Allah'ın adıyla
Türkiye'de yapılan askeri darbeler; bazen emir-komuta kademesi içinde kurumsal olarak yapılmış, bazen de yüksek rütbeli bazı subaylar tarafından emir-komuta kademesi dışında inisiyatif kullanılarak yapılmış. Bunlardan bazıları fiili müdahale şeklinde olmuş, bazıları ise hükümetin düşürülmesine yönelik muhtıra şeklinde olmuştur.
Bu darbelere kısaca değinecek olursak;

27 Mayıs 1960 yılında, «Genç Subaylar İhtilali» olarak adlandırılan ve 37 subay tarafından gerçekleştirilen darbe yapıldı. Darbe sonunda, Cumhurbaşkanı Celal Bayar ve Başbakan Adnan Menderes tutuklandı. Celal Bayar müebbet hapis cezasına çarptırıldı, Adnan Menderes ise idam edildi. Darbe yapanlar tarafından 1961 yılında yeni anayasa hazırlanıp devreye kondu.
12 Mart 1971 yılında, Genelkurmay Başkanı ve beraberindeki kuvvet komutanları tarafından,

Cumhurbaşkanı Cevdet Sunay'a bir muhtıra verildi ve hükümetin istifası istendi. «12 Mart Muhtırası» olarak anılan bu askeri ihtar üzerine, Başbakan Süleyman Demirel istifasını sundu. CHP Kocaeli Milletvekili Nihat Erim, Başbakan seçildi. Ancak Nihat Erim, 1980 yılında bir suikast sonucu öldürüldü.

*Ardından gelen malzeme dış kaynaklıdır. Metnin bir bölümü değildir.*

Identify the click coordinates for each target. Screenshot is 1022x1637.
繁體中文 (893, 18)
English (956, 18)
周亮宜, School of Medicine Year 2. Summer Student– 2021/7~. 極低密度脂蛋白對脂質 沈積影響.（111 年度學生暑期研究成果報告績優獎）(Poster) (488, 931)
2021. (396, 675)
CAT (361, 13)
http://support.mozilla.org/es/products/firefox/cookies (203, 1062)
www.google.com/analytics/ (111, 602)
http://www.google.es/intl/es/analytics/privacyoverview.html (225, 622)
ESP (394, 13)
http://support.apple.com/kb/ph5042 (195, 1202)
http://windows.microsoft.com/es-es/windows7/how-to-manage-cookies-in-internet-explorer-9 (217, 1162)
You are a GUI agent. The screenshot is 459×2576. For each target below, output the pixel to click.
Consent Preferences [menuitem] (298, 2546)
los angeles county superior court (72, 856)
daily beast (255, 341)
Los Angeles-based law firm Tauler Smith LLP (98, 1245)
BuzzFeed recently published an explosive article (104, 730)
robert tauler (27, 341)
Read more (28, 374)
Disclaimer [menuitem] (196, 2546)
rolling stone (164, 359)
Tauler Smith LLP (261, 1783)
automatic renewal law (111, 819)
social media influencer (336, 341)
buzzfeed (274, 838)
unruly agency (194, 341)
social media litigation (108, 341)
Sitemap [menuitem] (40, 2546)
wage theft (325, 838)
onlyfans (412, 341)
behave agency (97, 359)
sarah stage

12 Eylül 1980 yılında TSK tarafından devlet yönetimine el kondu ve bütün kurumların idaresi askere verildi. Ardından sıkıyönetim ilan edildi ve bütün partiler kapatıldı. 1961 anayasası uygulamadan kaldırıldı ve 1982 yılında yeni anayasa devreye kondu.

28 şubat 1997 tarihinde Milli Güvenlik Kurulu toplandı ve bir dizi radikal kararlar aldı. Bu kararların uygulanmasını isteyip hükümeti istifaya zorladı. Bunun üzerine, Başbakan Necmettin Erbakan istifa etmek zorunda kaldı. Hükümet kurma görevi ANAP başkanı Mesut Yılmaz'a verildi. 28 Şubat kararlarının uygulanmasıyla inançlı insanlar baskı gördü, büyük sıkıntı ve mağduriyetler yaşadı.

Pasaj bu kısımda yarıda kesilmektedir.